DATASET EXCERPTS start

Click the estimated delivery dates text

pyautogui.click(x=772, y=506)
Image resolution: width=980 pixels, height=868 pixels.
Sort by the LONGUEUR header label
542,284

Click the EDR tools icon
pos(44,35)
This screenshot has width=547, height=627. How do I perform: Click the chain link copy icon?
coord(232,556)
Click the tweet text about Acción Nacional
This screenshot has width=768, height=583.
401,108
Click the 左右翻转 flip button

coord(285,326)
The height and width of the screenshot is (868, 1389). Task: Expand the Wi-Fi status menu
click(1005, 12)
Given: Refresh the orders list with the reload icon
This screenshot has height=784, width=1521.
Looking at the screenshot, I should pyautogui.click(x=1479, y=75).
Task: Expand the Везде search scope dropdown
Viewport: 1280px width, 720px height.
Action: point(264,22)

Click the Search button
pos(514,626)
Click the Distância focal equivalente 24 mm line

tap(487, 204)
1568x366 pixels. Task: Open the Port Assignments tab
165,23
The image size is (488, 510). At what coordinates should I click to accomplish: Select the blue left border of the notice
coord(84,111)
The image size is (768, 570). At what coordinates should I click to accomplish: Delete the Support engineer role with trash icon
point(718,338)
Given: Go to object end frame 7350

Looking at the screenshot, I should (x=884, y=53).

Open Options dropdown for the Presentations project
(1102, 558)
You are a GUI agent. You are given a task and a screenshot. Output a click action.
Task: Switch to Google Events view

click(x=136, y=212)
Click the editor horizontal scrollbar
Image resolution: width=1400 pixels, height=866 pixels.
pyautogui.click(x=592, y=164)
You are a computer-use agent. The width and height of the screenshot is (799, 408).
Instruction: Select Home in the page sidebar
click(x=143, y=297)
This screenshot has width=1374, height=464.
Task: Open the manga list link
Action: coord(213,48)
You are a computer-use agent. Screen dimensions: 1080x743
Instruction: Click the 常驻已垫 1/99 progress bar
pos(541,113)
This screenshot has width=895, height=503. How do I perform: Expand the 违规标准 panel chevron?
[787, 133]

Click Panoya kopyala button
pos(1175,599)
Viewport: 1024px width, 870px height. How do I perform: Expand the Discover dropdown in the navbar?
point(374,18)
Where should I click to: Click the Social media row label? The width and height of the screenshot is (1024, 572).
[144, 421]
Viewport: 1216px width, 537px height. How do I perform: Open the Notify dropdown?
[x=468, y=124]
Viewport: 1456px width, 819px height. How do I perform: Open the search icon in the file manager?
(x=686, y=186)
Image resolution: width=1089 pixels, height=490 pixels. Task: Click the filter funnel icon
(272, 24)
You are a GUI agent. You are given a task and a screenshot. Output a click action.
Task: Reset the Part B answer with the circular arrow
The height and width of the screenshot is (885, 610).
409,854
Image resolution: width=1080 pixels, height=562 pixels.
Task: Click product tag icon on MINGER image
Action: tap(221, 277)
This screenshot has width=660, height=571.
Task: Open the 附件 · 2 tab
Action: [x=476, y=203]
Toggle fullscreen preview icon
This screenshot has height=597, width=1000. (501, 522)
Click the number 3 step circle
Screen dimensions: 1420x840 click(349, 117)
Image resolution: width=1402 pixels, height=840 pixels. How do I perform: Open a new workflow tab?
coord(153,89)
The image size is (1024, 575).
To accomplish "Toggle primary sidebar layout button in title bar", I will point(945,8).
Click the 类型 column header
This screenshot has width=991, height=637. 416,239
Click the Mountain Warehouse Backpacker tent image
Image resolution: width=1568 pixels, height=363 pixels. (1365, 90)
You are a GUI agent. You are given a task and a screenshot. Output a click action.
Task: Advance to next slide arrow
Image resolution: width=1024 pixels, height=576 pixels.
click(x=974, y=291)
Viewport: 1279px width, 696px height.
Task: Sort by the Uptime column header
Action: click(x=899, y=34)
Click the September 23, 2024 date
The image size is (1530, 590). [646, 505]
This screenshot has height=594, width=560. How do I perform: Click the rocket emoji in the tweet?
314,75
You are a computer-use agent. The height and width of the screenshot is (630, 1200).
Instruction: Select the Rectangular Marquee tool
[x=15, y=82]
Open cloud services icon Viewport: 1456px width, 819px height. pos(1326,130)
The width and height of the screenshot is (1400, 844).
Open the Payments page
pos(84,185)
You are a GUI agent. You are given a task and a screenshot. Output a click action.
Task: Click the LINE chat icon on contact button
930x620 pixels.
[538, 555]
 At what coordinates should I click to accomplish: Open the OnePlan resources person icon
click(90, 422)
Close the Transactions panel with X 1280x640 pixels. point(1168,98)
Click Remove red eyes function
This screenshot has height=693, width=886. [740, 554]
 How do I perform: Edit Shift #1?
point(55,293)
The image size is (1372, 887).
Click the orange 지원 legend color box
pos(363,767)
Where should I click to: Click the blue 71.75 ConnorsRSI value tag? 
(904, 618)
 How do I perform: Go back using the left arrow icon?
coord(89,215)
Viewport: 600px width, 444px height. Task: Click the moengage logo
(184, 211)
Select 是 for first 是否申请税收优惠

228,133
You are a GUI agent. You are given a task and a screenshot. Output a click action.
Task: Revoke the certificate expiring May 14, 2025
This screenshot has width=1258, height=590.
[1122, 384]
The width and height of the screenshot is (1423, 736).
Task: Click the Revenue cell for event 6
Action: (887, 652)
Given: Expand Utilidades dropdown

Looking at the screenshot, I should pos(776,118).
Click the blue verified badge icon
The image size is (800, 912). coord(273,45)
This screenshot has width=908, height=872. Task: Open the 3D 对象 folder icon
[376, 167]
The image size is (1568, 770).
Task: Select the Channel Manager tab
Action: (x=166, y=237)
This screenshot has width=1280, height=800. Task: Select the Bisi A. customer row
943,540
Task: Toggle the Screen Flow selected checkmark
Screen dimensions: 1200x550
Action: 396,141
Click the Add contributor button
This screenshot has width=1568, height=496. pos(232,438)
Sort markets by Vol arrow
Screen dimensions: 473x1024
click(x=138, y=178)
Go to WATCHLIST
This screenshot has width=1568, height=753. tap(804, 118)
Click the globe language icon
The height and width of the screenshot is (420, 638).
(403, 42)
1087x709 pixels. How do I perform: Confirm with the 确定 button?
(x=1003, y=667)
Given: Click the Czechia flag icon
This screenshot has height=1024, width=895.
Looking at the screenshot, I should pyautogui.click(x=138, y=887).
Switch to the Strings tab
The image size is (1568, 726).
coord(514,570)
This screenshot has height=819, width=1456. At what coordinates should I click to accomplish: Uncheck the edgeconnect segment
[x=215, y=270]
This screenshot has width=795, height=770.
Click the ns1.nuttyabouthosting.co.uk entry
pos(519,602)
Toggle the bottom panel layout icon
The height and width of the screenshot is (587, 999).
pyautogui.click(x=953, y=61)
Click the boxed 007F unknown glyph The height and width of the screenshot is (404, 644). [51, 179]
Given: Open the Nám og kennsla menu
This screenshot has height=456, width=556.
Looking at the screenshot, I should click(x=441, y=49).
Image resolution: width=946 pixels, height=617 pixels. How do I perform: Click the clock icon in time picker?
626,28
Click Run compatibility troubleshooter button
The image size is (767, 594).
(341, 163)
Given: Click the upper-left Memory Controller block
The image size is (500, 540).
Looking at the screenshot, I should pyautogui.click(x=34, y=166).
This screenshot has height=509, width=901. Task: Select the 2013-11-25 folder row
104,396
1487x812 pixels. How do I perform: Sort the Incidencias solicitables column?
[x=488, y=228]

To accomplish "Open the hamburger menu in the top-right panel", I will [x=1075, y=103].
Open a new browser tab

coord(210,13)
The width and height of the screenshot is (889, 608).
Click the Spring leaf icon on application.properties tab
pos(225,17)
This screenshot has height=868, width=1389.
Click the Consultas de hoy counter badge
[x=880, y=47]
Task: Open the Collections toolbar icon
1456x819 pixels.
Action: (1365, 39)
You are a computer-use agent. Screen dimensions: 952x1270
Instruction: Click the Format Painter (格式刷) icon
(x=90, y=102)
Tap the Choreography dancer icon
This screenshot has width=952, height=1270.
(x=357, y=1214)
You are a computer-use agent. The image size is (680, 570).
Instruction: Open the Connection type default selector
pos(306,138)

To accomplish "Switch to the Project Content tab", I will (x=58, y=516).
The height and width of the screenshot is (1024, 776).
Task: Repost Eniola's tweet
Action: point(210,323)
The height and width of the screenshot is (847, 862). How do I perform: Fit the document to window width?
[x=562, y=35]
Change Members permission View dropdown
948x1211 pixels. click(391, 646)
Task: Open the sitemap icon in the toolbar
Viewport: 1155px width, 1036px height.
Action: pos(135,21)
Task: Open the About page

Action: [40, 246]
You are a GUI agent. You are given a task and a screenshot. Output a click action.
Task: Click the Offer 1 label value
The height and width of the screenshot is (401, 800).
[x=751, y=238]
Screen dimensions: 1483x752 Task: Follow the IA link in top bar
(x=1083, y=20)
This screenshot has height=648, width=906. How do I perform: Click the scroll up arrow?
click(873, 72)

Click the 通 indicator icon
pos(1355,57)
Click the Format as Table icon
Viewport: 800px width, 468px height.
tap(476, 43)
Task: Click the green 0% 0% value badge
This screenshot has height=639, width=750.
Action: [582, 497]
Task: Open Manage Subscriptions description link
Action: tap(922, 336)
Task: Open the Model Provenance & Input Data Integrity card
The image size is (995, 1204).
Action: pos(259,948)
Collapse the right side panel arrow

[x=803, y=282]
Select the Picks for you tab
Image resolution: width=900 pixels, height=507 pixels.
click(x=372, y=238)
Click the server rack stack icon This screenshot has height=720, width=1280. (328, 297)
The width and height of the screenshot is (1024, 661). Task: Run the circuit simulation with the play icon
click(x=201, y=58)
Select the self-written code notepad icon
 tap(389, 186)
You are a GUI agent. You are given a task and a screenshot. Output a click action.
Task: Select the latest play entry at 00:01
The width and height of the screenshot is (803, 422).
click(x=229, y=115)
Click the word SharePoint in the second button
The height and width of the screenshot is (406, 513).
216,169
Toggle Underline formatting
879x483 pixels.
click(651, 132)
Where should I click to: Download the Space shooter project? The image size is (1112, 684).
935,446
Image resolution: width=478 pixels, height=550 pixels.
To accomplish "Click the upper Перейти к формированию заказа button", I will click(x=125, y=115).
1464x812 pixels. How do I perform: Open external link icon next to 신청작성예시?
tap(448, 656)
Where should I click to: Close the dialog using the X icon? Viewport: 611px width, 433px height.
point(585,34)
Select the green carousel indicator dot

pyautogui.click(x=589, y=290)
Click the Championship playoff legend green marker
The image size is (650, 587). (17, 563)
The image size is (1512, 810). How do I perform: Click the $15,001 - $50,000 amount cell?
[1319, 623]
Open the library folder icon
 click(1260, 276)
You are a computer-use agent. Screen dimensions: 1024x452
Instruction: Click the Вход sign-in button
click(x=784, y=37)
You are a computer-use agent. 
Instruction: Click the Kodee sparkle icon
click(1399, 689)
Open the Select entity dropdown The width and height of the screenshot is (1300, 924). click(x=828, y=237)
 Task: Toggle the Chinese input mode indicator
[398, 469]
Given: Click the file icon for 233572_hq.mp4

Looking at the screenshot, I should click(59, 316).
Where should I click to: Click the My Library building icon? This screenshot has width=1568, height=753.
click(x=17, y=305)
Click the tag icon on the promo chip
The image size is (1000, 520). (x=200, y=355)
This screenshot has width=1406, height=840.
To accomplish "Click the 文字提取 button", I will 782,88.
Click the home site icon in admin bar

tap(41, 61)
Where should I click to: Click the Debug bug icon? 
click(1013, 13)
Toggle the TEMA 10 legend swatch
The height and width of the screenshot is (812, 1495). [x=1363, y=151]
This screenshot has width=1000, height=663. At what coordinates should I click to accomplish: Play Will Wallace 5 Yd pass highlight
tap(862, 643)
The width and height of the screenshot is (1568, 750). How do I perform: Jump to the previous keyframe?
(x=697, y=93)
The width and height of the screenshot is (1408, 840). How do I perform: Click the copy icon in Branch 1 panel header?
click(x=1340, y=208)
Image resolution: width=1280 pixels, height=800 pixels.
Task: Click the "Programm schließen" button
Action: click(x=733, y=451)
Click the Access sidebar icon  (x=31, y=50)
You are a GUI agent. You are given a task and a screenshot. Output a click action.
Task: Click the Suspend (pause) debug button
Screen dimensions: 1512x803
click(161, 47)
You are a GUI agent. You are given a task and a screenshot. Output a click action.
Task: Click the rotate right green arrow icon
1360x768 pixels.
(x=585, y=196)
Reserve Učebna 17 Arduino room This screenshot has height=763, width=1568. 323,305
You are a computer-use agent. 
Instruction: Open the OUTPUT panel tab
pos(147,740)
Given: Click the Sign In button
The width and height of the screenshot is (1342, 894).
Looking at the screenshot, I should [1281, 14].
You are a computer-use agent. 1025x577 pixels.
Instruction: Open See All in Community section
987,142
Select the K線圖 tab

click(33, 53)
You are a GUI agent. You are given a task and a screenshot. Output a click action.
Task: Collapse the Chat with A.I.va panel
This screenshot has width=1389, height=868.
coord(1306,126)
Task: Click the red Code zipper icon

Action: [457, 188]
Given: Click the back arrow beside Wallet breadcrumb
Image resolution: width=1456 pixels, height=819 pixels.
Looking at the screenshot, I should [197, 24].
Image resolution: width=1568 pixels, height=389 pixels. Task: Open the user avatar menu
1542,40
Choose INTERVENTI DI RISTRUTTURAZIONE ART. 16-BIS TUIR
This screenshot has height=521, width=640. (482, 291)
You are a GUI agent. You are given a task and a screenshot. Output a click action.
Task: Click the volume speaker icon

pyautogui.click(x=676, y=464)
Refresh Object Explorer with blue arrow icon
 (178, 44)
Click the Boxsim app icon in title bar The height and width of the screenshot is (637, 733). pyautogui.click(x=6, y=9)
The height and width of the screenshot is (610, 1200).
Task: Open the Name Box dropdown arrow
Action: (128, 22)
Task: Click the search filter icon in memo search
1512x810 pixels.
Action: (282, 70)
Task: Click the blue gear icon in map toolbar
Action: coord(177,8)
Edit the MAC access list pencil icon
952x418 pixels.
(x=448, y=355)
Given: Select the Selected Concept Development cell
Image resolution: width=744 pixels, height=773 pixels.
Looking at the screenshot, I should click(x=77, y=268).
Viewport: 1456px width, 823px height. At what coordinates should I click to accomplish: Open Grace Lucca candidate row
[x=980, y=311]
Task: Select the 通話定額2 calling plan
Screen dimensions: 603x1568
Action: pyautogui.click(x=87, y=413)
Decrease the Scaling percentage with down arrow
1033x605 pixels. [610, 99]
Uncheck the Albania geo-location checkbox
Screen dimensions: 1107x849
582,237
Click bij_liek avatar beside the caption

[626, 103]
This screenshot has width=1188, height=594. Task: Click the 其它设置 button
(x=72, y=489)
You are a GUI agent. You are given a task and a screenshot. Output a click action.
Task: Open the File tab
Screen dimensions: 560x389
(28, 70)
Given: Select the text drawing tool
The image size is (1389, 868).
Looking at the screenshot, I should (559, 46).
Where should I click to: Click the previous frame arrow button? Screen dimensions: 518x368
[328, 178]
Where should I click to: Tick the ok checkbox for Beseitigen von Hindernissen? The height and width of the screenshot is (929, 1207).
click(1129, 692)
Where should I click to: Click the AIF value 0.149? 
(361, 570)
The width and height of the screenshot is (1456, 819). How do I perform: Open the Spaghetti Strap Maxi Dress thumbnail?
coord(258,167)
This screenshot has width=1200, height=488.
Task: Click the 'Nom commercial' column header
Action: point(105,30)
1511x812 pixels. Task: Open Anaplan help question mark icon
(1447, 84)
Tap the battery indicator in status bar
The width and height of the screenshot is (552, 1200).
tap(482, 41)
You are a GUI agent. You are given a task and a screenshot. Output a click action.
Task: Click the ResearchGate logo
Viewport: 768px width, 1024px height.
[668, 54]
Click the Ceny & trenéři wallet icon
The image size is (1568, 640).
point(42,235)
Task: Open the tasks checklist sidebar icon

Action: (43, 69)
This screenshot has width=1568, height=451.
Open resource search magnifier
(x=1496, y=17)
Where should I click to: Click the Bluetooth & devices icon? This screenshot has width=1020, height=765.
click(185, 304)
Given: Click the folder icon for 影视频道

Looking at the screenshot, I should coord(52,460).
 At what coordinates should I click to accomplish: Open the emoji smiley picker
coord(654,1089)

DATASET EXCERPTS end

TASK REQUIREMENTS
Return the entries above exactly as they appear, covering the stretch from the start of the entries through the line containing "point(718,338)", with both ends included.

FINISHED TASK
Click the estimated delivery dates text

pyautogui.click(x=772, y=506)
Image resolution: width=980 pixels, height=868 pixels.
Sort by the LONGUEUR header label
542,284

Click the EDR tools icon
pos(44,35)
This screenshot has width=547, height=627. How do I perform: Click the chain link copy icon?
coord(232,556)
Click the tweet text about Acción Nacional
This screenshot has width=768, height=583.
401,108
Click the 左右翻转 flip button

coord(285,326)
The height and width of the screenshot is (868, 1389). Task: Expand the Wi-Fi status menu
click(1005, 12)
Given: Refresh the orders list with the reload icon
This screenshot has height=784, width=1521.
Looking at the screenshot, I should pyautogui.click(x=1479, y=75).
Task: Expand the Везде search scope dropdown
Viewport: 1280px width, 720px height.
Action: point(264,22)

Click the Search button
pos(514,626)
Click the Distância focal equivalente 24 mm line

tap(487, 204)
1568x366 pixels. Task: Open the Port Assignments tab
165,23
The image size is (488, 510). At what coordinates should I click to accomplish: Select the blue left border of the notice
coord(84,111)
The image size is (768, 570). At what coordinates should I click to accomplish: Delete the Support engineer role with trash icon
point(718,338)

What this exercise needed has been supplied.